If you are a very early riser, on Memorial Day morning you might have seen Moraga-Orinda Fire District's Emergency Preparedness Coordinator Dennis Rein and volunteer Charles McNulty driving around in a little all terrain vehicle with a 14-foot pole strapped to it. They were mapping all of the places where trees were overhanging evacuation routes.
MOFD is laser focused on evacuation routes, because, as Rein said at the June monthly meeting of the Lamorinda Citizen's Emergency Response Team, "We don't have a fire season anymore, we have fire danger all year round." Like so many, MOFD exists in a world where a single stopped vehicle can cause others to perish, as they did in the fires at Paradise, and, 31 years ago, in the Oakland Hills fire, just over the hill from Orinda.
Firefighters from all over the Bay Area including from MOFD, Contra Costa County Fire Protection District, East Bay Regional Parks, San Mateo Central County Fire, San Francisco Fire, and the Livermore Pleasanton Fire Department joined together at a training exercise June 17 at Painted Rock in Moraga. Other actions being taken now include the prescribed burns of the meadow at Wagner Ranch, lower Wildcat, Bear Ridge, and ridgetop fuel breaks around Sleepy Hollow in Orinda.
There will be a Lamorinda virtual community evacuation exercise on Saturday, Sept. 3, starting at 7:30 a.m. Residents can expect to begin receiving alerts about 8 a.m. Police, fire, and Office of Emergency Services personnel will meet at a fire station to conduct this test of the community warning system.
Rein also talked about a proposal scheduled to come before the MOFD board to establish the purchase of fire mesh which would be provided at no cost to residents. He explained that while 1/16-inch mesh is more effective at preventing embers from entering attic spaces, it also requires more maintenance to allow air flow; 1/8-inch mesh is a little less effective at preventing embers but provides better air flow to the attic.
While MOFD is focused on what they can do in the event of fires, what Chief Dave Winnacker really wants to communicate is what residents can do to help themselves. As Rein explained, there are three factors that affect the behavior of wildfires: fuel, weather, and topography. The only one that we can control is fuel, it is the one component we have some ability to deal with. To that end, Winnacker has been urging residents to cut grass to a maximum of 3 inches in height, to break up non-irrigated shrubs and bushes so that they do not form a continuous fuel bed, to trim and limb tree branches to provide a minimum of 5 feet of clearance from the ground, to remove dead or dying trees, and to maintain roadside clearances 15 feet vertically and 3 feet horizontally from the asphalt roadway.

* **Entries shown**:
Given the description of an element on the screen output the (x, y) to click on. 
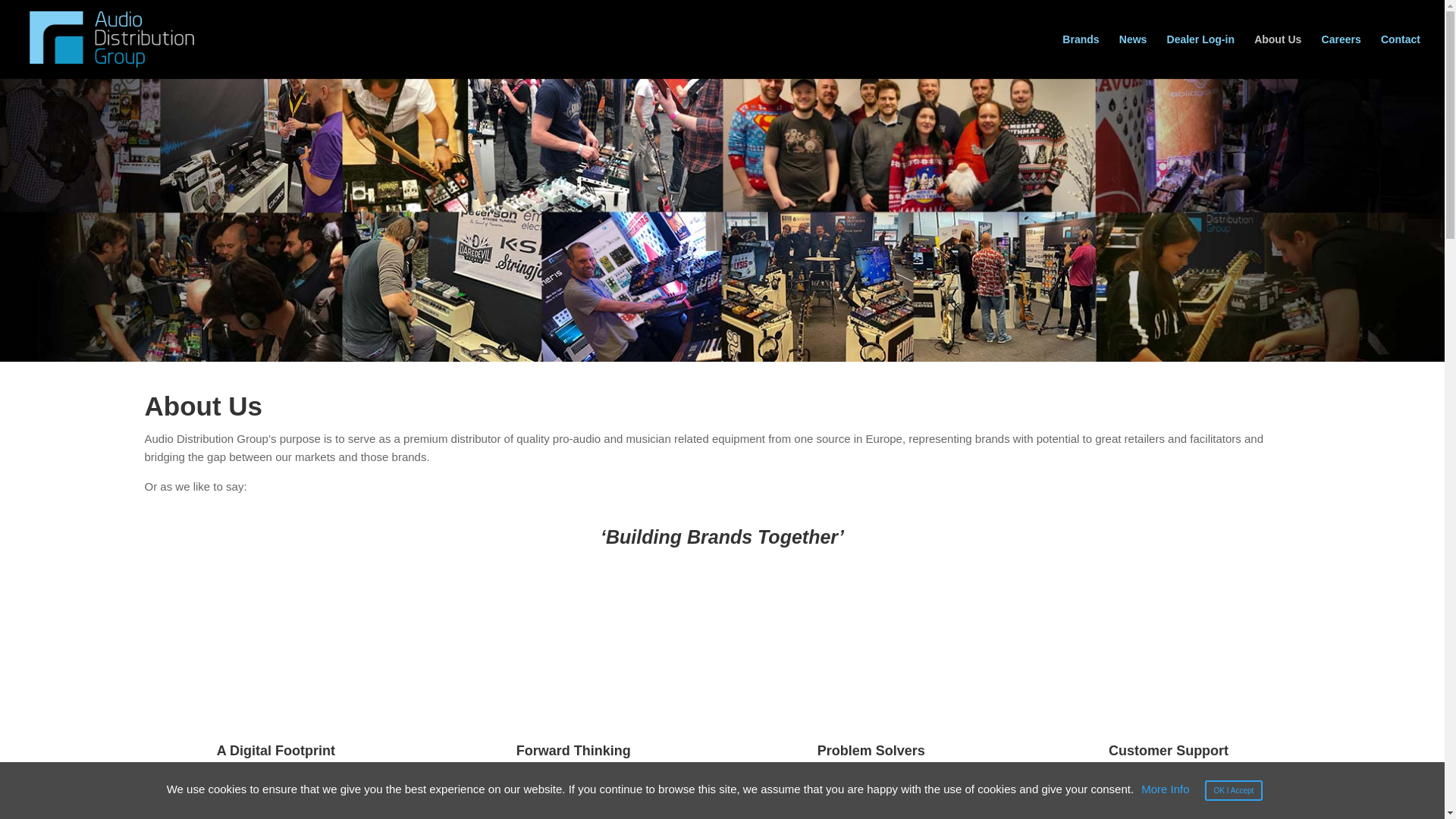
OK I Accept (1234, 790)
Dealer Log-in (1200, 56)
About Us (1277, 56)
More Info (1165, 788)
Given the description of an element on the screen output the (x, y) to click on. 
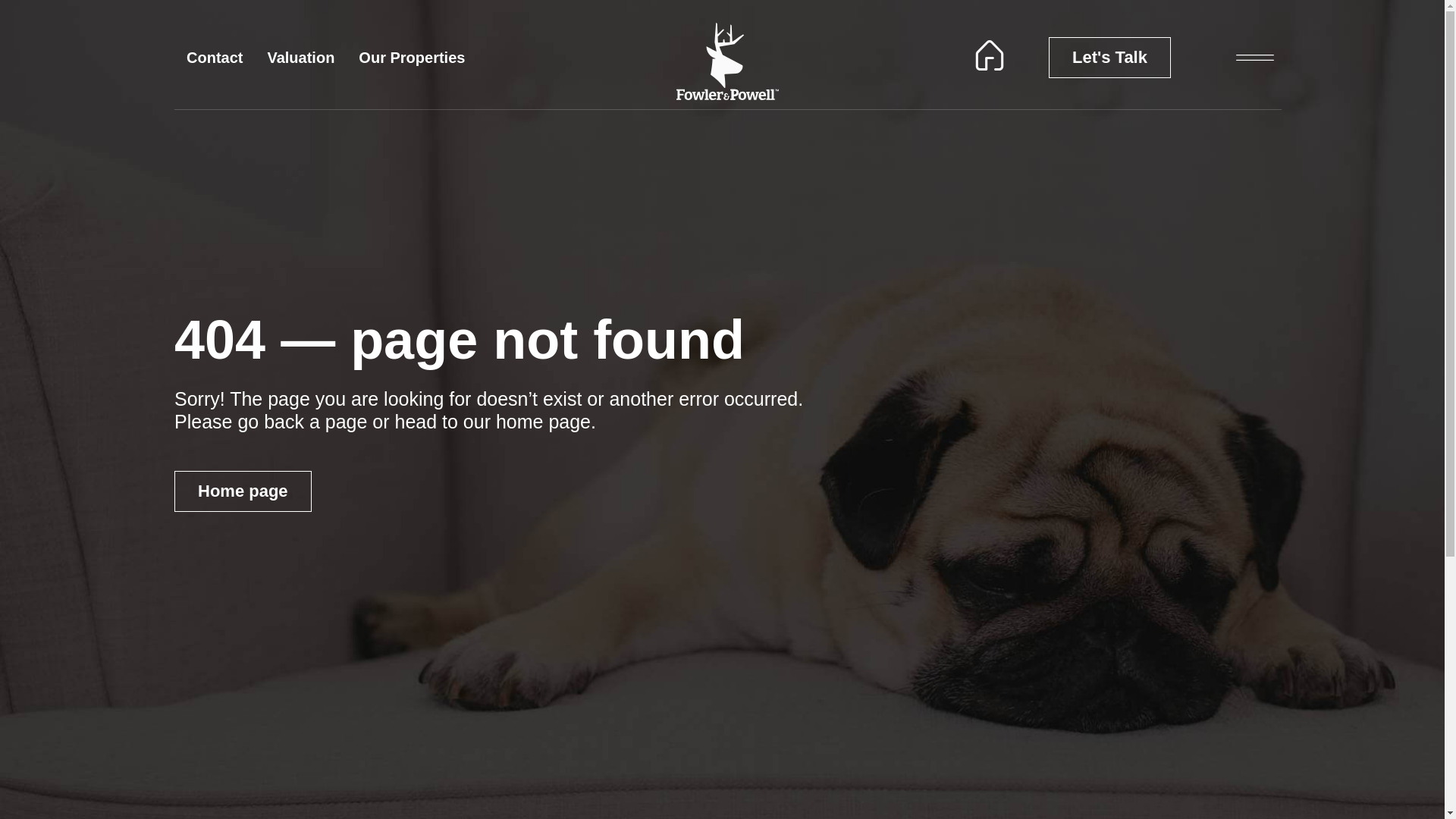
Let's Talk (1109, 56)
Contact (214, 57)
Let's talk (1109, 56)
Home page (242, 490)
Home page (242, 490)
Home (989, 55)
Valuation (300, 57)
Our Properties (411, 57)
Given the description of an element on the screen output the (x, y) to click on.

* **Tasks and exercises**:
a) Reproduce the fire district article word for word from "Firefighters from all" to "community warning system.".
b) According to the fire district article, what is the maximum height to which Chief Dave Winnacker urges residents to cut grass?

* **Full answers**:
a)
Firefighters from all over the Bay Area including from MOFD, Contra Costa County Fire Protection District, East Bay Regional Parks, San Mateo Central County Fire, San Francisco Fire, and the Livermore Pleasanton Fire Department joined together at a training exercise June 17 at Painted Rock in Moraga. Other actions being taken now include the prescribed burns of the meadow at Wagner Ranch, lower Wildcat, Bear Ridge, and ridgetop fuel breaks around Sleepy Hollow in Orinda.
There will be a Lamorinda virtual community evacuation exercise on Saturday, Sept. 3, starting at 7:30 a.m. Residents can expect to begin receiving alerts about 8 a.m. Police, fire, and Office of Emergency Services personnel will meet at a fire station to conduct this test of the community warning system.

b) 3 inches